Children and Guardianship
An important part of any will, especially for parents of younger children, is the naming of a guardian in case both parents die or are otherwise unable to serve as parents. Divorce can complicate the guardianship decision. A will can serve to help clarify your wishes on guardianship and custody after divorce.
If possible, you should still try to reach out to your former spouse and see if both of you can keep the same people listed as guardians on your wills. This makes the appointment of a guardian easier and more predictable. If the wills between parents differ on the choice of guardian, a judge must make the final decision. Keep in mind that divorce generally has little impact on parental rights, so whatever your ex puts in his or her will for guardianship will have legal standing.

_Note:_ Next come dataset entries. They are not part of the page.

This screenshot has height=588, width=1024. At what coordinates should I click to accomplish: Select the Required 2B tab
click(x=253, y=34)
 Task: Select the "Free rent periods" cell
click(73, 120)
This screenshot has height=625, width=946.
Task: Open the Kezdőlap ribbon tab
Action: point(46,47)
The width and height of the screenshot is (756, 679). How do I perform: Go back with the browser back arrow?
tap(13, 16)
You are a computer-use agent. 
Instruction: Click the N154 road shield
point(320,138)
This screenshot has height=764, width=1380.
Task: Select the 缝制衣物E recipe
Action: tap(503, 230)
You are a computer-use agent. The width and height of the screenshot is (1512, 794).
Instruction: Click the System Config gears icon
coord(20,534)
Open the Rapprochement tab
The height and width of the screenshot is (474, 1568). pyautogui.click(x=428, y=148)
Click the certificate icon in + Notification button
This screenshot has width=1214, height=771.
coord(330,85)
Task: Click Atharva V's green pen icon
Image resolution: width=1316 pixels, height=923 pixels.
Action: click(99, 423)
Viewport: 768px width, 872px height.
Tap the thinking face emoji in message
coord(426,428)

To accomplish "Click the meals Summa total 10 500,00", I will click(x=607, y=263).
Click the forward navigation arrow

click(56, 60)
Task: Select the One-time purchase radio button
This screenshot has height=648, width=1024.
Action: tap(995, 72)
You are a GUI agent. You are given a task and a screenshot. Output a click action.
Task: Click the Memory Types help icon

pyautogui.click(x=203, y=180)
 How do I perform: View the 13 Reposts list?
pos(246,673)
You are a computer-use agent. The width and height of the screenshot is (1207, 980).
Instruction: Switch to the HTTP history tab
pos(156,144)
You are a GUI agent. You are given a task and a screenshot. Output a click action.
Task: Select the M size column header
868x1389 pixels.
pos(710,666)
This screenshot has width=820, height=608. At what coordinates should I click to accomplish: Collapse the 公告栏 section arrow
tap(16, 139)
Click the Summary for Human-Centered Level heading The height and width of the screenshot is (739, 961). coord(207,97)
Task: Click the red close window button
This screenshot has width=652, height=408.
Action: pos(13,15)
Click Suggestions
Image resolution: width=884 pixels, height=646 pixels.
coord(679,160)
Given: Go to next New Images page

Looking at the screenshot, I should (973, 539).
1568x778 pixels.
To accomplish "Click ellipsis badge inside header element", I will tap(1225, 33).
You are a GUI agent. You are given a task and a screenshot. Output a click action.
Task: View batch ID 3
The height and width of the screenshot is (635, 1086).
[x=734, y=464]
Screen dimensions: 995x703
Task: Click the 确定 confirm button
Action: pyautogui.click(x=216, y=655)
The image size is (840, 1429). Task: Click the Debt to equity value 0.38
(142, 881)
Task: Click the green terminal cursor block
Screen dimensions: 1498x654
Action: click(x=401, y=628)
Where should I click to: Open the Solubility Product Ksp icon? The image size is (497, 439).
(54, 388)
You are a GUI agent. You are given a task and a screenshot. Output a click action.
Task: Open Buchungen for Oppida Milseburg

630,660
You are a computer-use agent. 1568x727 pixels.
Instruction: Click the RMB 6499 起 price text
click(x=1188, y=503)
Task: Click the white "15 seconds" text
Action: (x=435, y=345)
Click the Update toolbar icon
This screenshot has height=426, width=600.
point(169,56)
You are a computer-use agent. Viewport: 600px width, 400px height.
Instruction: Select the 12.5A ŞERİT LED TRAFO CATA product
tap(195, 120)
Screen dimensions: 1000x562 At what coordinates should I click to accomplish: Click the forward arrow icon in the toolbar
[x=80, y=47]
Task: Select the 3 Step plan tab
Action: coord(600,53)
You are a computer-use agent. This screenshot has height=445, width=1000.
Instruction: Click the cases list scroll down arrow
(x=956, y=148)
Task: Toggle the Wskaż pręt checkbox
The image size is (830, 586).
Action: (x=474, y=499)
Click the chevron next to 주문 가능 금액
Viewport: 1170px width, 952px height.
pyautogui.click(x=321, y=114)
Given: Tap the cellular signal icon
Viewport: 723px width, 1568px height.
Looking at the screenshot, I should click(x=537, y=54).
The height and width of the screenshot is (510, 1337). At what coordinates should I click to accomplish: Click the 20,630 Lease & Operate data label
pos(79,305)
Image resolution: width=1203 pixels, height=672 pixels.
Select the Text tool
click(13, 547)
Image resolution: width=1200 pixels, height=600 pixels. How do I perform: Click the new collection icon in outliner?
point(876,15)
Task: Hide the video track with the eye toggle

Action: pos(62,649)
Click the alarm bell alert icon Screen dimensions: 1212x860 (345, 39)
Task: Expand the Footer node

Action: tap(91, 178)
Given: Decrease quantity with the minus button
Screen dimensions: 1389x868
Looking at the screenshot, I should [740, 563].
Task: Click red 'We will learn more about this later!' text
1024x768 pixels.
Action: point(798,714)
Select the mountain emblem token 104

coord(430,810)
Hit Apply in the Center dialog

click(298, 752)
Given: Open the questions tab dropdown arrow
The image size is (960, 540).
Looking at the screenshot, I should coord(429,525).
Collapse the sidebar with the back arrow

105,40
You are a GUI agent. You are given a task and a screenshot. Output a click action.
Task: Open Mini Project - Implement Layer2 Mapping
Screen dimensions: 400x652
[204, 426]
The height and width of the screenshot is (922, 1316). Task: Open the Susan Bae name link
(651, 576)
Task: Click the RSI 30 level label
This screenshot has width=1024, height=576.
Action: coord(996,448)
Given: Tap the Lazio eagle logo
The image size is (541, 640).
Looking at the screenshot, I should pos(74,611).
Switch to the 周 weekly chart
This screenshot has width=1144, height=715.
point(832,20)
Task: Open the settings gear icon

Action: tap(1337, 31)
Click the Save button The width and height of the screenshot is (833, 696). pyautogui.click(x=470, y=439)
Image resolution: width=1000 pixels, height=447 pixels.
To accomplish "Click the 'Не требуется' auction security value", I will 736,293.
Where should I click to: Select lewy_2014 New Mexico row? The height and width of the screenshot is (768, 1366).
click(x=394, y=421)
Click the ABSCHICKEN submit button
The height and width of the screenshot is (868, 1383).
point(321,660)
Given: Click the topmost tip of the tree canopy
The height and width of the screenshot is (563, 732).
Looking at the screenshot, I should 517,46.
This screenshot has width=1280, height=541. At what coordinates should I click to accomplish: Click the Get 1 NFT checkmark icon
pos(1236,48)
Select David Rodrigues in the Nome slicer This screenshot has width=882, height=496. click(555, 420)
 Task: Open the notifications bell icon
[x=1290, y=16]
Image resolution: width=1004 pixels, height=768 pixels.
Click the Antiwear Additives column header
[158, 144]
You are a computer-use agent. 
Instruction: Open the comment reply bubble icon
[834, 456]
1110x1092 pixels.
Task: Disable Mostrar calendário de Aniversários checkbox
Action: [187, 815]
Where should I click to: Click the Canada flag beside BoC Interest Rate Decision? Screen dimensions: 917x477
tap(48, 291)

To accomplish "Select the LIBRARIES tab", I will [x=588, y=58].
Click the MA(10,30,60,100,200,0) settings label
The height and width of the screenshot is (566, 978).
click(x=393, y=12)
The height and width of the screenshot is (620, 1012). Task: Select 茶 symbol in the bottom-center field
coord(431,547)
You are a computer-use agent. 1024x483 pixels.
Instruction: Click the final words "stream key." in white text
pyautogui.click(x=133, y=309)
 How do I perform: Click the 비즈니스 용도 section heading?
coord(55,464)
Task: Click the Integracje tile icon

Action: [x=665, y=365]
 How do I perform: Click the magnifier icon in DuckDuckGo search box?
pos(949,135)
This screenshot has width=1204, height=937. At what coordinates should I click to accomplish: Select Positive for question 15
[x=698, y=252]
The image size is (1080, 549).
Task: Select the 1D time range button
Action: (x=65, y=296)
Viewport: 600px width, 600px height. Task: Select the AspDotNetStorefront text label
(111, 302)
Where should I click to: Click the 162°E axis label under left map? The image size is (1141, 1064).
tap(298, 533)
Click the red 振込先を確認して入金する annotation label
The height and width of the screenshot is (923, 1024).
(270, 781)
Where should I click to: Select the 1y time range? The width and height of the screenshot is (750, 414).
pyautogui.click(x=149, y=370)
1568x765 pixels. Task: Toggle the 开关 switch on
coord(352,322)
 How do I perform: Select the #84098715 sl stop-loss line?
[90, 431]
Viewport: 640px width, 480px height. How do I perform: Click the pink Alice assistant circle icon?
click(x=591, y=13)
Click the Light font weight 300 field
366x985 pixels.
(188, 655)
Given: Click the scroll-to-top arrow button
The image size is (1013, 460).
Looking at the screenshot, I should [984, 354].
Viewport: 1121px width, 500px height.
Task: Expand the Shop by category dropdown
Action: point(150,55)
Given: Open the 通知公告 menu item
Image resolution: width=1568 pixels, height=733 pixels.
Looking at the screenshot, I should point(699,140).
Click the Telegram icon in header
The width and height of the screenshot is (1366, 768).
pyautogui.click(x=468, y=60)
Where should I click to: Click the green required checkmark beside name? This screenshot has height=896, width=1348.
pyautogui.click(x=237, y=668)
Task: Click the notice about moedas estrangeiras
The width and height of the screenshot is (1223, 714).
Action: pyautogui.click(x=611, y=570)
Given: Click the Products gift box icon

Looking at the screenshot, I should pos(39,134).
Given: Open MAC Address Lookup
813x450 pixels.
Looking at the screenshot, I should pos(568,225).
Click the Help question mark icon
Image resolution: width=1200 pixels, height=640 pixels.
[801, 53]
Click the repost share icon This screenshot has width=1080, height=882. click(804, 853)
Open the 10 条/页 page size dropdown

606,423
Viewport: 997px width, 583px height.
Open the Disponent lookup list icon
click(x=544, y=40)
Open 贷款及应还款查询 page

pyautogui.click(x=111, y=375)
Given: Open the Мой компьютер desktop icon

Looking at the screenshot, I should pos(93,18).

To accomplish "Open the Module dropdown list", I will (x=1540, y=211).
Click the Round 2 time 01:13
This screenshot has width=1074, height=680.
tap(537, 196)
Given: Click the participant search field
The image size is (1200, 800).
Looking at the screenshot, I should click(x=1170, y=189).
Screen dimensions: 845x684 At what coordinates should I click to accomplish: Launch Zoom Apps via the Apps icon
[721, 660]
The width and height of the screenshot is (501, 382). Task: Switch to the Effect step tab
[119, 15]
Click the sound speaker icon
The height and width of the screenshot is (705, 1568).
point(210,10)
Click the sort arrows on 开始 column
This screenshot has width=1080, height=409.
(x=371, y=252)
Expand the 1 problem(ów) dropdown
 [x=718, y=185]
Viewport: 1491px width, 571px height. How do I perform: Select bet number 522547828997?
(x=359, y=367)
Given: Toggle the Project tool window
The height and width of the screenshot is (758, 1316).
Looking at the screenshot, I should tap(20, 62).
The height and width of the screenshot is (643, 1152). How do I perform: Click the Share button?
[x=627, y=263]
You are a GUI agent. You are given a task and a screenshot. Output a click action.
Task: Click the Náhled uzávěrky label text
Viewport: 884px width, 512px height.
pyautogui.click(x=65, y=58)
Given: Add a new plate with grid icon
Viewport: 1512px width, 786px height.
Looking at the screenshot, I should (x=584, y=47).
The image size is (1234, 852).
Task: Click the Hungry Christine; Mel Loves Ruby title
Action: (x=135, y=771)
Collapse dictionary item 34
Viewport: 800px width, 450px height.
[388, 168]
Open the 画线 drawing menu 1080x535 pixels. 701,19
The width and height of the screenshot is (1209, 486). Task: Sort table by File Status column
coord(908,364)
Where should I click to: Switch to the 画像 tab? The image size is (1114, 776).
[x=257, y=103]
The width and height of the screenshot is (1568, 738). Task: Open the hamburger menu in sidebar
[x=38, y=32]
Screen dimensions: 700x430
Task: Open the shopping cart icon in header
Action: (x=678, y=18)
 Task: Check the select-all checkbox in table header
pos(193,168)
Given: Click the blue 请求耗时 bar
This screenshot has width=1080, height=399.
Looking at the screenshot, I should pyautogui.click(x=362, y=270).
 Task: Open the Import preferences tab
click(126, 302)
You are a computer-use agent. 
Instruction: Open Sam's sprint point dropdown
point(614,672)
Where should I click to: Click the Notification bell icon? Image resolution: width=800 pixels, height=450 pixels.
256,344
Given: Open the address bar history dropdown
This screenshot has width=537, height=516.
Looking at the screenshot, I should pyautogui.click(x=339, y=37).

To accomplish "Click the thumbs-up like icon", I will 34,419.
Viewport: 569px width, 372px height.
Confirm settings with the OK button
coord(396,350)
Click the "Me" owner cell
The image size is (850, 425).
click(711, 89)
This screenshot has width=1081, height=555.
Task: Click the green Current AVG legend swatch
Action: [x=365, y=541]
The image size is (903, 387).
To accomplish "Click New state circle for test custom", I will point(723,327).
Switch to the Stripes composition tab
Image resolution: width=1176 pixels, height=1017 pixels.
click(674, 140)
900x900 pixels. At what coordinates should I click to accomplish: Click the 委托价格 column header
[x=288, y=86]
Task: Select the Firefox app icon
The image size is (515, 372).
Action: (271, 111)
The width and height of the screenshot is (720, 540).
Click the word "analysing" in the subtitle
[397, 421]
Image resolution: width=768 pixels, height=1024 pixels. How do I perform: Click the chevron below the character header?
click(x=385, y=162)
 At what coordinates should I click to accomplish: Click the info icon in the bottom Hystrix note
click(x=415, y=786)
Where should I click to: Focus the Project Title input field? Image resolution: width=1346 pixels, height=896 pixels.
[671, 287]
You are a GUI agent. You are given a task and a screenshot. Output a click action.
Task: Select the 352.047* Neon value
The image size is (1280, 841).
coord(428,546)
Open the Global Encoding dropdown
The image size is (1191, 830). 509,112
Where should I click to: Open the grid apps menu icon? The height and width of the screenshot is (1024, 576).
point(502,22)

A will is not usually the place to argue custody or parental rights, but these may still be very important issues for your case. If you held sole custody, you likely have strong feelings about your ex-spouse retaining custody after you pass. Unfortunately, unless your ex-spouse’s parental rights have already been revoked, custody will likely pass to them as the only surviving biological parent. You may, however, use your will and supporting documents to influence the court’s decision.
If you feel strongly that your ex is not fit to be a parent, you may attach a letter of explanation to your will. This does not have direct legal standing, but the judge may still weigh all the evidence when deciding on your children’s best interests. If you held sole custody, then your wishes as the primary caregiver will have weight, and it is possible, albeit rare, for the judge to assign primary custody to a guardian instead of the other parent. If this situation pertains to you, then it is an important conversation to have with your attorney.
Powers of Attorney
While this is somewhat separate from a will, it is still an important part of your overall estate plan. Powers of attorney give another person the ability to make legal decisions on your behalf should you become incapacitated. You may have expressly named your spouse as power of attorney, and this right may not be revoked by divorce. It is important to directly revoke these powers and name new powers of attorney after divorce if you don’t want your ex making important health and financial decisions for you.
Remember Trusts and Other Parts of the Estate Plan
While your will is of primary importance after a divorce, it is not the only component of your estate plan. Don’t forget about your trusts, insurance, and other types of accounts that are strongly tied to inheritance. These accounts may be legally separate from both your divorce agreement and your will. They must be updated directly. Divorce can change many things about your future and your desires for your assets and heirs. You may also plan to get remarried and have a new group of relatives to consider in your estate plan. If you created a trust that left substantial assets to a stepchild or even a biological child you no longer have custody of, then you may want to make changes.
Divorce can be a complicated and intimidating process, and updating your will and estate plan is no less complicated. It is important to consult with an attorney and come prepared with an idea of what your wishes are. Your attorney may then help you revise your estate plan in such a way that your new wishes and life situation are best represented on paper.